For many this easy, but for many, after years of corporate experience, it’s not always that easy to reconnect to it. Still, if you’re not passionate about something, you’re never going to invest the extra effort at mastery. Just because you’re passionate, doesn’t mean it will be easy…it’s not. There’s no guarantee you’ll make it.
If you’re not passionate, however, I guarantee you won’t make it.
Now, most of the time, the next area that people attempt to tackle is “how can I make a living at it?” I think this is the wrong second step.

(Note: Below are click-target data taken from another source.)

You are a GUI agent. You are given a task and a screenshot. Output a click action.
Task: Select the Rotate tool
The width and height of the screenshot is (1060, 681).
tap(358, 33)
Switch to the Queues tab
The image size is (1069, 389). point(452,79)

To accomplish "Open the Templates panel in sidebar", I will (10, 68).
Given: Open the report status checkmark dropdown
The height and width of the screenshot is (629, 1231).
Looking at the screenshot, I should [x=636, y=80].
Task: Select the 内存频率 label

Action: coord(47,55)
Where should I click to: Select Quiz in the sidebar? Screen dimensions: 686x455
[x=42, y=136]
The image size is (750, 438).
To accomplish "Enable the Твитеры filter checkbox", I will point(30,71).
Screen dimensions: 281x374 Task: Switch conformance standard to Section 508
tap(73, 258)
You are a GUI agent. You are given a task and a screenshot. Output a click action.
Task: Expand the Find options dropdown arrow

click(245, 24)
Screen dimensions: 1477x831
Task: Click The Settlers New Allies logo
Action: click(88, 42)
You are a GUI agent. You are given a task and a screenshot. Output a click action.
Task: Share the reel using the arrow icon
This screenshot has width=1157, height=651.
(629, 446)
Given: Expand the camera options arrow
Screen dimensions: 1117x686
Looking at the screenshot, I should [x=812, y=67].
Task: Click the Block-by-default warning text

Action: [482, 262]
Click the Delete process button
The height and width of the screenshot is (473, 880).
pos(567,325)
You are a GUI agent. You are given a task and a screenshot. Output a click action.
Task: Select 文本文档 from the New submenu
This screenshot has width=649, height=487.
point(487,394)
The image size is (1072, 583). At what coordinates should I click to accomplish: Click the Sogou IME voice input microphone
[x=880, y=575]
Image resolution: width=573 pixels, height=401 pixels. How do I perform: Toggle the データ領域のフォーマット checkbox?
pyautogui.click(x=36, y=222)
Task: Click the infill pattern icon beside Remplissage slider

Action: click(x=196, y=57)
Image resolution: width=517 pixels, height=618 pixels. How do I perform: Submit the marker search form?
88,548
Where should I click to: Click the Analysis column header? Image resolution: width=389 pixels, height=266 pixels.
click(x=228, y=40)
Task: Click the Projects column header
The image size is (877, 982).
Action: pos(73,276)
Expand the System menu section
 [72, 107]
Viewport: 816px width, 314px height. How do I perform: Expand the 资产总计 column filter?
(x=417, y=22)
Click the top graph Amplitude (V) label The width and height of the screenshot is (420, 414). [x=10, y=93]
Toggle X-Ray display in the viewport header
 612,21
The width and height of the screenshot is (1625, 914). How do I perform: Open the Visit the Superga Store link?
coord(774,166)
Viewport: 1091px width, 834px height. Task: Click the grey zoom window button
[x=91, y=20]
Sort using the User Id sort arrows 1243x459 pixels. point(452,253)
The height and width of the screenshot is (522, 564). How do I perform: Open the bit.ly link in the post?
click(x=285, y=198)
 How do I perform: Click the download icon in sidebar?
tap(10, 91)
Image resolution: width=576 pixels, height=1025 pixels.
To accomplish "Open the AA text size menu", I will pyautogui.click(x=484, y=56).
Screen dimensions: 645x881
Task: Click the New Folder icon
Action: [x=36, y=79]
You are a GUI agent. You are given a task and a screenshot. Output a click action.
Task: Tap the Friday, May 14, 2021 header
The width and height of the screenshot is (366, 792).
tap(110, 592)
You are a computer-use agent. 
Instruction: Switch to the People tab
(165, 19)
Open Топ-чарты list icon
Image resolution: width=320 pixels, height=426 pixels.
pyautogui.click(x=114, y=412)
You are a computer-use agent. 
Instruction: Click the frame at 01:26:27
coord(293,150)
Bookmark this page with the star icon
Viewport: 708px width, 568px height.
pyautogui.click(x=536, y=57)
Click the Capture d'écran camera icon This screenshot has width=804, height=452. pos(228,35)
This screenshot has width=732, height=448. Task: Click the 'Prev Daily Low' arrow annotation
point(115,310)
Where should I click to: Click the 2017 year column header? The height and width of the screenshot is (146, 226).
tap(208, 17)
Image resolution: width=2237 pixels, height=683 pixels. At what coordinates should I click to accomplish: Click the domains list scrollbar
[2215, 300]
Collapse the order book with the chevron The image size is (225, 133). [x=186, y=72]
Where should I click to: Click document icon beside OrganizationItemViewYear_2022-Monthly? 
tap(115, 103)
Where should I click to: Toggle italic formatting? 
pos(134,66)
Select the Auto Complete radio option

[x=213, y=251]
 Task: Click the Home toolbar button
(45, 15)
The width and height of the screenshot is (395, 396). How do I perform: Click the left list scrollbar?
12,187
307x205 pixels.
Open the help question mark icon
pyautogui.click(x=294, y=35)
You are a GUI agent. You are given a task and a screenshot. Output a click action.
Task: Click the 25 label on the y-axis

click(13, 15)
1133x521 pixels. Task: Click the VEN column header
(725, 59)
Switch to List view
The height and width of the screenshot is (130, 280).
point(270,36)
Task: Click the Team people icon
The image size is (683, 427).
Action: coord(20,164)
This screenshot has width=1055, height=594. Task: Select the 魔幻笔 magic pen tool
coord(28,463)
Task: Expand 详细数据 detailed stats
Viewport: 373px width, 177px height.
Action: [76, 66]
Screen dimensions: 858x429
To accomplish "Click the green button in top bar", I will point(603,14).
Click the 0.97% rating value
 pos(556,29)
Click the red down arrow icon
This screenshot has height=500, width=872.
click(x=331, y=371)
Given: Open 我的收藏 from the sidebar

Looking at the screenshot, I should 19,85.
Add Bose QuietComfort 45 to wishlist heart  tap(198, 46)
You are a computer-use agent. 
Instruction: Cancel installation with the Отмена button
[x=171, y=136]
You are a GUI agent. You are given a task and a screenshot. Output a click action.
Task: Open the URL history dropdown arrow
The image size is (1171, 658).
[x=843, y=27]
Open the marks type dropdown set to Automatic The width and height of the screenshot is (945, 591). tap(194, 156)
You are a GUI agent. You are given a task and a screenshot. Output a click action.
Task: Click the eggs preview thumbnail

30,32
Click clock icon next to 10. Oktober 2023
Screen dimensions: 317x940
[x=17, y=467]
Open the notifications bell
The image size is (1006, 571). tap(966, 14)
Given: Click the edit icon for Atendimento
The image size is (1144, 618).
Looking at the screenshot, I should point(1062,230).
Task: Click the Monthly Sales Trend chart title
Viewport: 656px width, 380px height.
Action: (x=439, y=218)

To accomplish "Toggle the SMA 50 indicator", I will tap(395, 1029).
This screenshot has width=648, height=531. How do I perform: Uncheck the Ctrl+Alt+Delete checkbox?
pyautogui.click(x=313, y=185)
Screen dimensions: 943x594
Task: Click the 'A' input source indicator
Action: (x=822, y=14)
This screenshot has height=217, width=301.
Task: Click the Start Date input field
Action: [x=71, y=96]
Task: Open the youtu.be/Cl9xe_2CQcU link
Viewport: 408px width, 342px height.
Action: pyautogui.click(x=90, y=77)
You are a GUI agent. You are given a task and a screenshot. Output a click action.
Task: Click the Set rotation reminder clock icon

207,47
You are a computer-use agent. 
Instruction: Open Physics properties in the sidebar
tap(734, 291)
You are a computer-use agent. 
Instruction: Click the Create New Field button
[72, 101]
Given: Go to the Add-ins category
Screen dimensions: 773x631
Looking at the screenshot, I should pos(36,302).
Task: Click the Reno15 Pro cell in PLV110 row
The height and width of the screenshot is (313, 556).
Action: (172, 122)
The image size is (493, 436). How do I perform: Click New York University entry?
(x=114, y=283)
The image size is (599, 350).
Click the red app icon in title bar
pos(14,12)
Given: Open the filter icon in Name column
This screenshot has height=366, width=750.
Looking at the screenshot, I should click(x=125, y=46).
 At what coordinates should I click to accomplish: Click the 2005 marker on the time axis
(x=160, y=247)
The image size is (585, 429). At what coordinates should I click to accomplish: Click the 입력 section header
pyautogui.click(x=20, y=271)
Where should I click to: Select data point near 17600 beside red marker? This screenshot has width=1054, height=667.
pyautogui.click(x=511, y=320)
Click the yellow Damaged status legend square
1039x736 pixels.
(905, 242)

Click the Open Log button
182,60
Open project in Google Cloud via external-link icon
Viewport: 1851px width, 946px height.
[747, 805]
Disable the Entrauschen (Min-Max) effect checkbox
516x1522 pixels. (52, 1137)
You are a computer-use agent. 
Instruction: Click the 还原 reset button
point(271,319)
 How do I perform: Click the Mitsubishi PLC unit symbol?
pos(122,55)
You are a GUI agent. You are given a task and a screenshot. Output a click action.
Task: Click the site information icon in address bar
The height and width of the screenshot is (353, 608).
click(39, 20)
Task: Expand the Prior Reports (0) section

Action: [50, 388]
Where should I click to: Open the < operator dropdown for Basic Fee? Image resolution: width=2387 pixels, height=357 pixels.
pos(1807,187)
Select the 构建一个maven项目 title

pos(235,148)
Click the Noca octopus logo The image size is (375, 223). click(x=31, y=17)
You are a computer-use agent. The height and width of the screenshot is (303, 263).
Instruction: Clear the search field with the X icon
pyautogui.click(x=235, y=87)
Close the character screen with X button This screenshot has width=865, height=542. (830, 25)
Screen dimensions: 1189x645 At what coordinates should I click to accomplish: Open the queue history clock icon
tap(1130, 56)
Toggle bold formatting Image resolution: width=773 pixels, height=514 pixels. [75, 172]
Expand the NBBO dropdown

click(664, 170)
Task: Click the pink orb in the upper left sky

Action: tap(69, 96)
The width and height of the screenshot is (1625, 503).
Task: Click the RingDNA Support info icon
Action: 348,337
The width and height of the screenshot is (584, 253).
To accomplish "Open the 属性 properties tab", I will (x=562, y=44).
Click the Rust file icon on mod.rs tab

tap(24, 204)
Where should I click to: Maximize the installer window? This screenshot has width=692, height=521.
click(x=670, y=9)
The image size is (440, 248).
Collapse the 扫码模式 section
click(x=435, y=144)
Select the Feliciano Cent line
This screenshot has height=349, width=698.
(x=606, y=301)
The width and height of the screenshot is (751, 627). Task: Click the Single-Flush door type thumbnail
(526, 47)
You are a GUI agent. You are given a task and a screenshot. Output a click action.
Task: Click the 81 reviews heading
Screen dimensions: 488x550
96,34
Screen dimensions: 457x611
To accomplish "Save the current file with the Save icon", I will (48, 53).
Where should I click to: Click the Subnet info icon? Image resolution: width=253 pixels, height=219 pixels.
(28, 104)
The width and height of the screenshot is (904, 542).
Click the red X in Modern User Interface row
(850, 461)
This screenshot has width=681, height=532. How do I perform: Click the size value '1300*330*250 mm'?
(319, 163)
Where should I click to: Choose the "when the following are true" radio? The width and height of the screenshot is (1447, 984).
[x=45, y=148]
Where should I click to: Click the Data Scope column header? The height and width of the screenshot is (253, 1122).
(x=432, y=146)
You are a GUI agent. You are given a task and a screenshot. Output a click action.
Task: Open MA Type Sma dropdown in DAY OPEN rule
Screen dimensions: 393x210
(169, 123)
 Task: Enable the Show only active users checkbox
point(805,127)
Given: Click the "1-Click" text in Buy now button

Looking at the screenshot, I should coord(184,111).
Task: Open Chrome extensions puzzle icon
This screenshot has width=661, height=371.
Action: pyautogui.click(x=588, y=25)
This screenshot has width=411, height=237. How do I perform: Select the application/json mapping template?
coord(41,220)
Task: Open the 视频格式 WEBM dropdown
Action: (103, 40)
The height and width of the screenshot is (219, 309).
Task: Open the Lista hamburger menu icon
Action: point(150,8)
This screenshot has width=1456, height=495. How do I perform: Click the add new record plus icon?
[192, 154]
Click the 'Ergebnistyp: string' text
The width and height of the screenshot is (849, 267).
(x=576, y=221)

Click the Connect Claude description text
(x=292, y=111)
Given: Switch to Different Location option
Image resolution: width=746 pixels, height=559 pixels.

SECOND, you have to minimize the amount of time you spend doing the life maintenance tasks. You MUST pay your bills, for example. You need to shower. You need to get the groceries. You need to manage your investments, run errands, drive carpool, etc. Whatever it is…these things are requirements and are not going to go away.
What you need to do is drive the amount of time you spend on them to Zero. You’ll never get to zero, but eliminating time-wasters around these “operational” tasks is critical. Setting up auto-pay on your bills is a simple example. Then, once a month, look at all of your bills to see if there are any errors. It’ll take you less time to look at 10 bills at once than 10 times to look at 1 bill.
And TIME is the critical component to the third component.
THIRD, never stop marketing
Actually, it really is that. It’s going to take A LOT of time to figure out what you can do with your passion so that people will pay for it. Sure, you need to invest in your passion so that it’s worthy of being purchased, but that’s the easy part. There are a ton of starving artists out there who can show you objectively great art, but it doesn’t matter, if you don’t have a customer.
And that part takes a LONG time and the BEST place from which to take that time is going to be the time you save in #2 above (after all, you want to spend as much time as you can in #1-your core passion-that’s why you’re doing it after all anyway, isn’t it?)
So, I said to Tonka…
- Work hard at becoming a great ballerina and a great ballet teacher
- get as organized as you can, so you don’t waste time looking for your ballet shoes (this fact had precipitated the conversation that morning)
- spend as much time as you can understanding WHY someone would pay for ballet lessons and then HOW can you differentiate in a positive way your lessons from all of the others?
Now, remove the ballet references and put your own passion in there.